Farage (born 1964) claims the royal recipe, with its double cream, eggs, cheese and butter, reminds him of the kind of thing people were forced to eat in wartime – though I doubt those who endured the 1944 Ministry of Food version made with dried egg and milk would see the similarity. He – unlike Charles, given royal menus are always written in French – no doubt grew up knowing it as flan, another French loan word, served up by dinner ladies in rectangular slabs. Indeed, the redoubtable Fanny Cradock includes a quiche au jambon in the French volume of her Common Market Cookery TV-tie in series from 1973 which reads very much like a flan, but with imported gruyère instead of British cheddar.
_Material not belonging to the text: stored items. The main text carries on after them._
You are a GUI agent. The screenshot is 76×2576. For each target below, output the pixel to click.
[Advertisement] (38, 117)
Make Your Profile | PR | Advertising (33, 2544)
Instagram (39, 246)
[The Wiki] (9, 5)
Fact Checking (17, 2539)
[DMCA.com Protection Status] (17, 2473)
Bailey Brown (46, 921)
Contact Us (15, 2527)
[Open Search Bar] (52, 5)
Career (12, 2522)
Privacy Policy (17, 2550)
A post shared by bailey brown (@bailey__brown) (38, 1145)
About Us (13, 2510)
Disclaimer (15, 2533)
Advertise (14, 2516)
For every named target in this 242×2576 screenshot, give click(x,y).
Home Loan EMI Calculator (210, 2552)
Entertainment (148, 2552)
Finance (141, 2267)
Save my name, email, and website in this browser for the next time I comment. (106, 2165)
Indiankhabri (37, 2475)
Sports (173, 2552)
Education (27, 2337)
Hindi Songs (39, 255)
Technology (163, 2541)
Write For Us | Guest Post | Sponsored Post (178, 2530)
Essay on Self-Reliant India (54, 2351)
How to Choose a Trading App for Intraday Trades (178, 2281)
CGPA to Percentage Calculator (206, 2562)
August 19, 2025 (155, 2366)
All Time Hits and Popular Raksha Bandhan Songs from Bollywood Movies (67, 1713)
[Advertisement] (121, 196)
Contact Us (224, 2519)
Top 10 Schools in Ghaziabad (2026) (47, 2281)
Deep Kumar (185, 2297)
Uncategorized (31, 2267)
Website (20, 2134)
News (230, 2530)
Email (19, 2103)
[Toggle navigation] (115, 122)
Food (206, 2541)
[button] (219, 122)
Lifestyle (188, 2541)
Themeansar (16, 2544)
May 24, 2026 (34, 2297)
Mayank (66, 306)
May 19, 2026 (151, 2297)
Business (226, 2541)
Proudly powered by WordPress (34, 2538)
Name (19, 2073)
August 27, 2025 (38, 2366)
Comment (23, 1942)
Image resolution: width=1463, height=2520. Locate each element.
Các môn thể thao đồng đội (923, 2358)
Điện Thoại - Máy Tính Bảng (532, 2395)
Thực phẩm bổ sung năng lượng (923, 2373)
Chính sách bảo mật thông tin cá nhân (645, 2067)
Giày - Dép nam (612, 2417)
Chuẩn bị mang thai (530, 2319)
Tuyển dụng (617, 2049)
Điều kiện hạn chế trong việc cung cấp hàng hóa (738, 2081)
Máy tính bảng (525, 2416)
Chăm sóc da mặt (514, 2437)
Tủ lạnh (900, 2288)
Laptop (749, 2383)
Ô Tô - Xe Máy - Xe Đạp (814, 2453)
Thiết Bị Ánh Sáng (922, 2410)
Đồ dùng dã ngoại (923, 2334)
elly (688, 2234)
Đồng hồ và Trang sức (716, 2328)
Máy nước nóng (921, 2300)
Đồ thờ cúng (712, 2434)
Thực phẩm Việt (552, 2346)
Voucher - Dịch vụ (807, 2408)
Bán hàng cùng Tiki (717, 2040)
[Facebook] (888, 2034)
No doubt young Nigel avoided rushing out for the ingredients.

But having a long-established presence in the country does not, on its own, account for why this particular recipe has been chosen – after all, there are many (arguably more exciting), more familiar dishes better suited to mass catering, tight budgets and varying dietary requirements. The idea that, like their first official overseas visit as King and Queen Consort to Germany, the quiche is a hopeful hat-tip to better relations with our continental neighbours is a nice one, as is the idea that they just did it to annoy the likes of Nigel Farage.

Then again, Charles eats a vegetarian menu two days a week, both he and his wife are enthusiastic champions of homegrown, seasonal produce from their many kitchen gardens… and the former Buckingham Palace chef Darren McGrady claims he often made quiche for the future King, as he “loves anything with eggs and cheese”. All of which suggest that, though it’s tempting to see the coronation quiche as a political statement, the simplest explanation may well be the correct one. Maybe they just like quiche.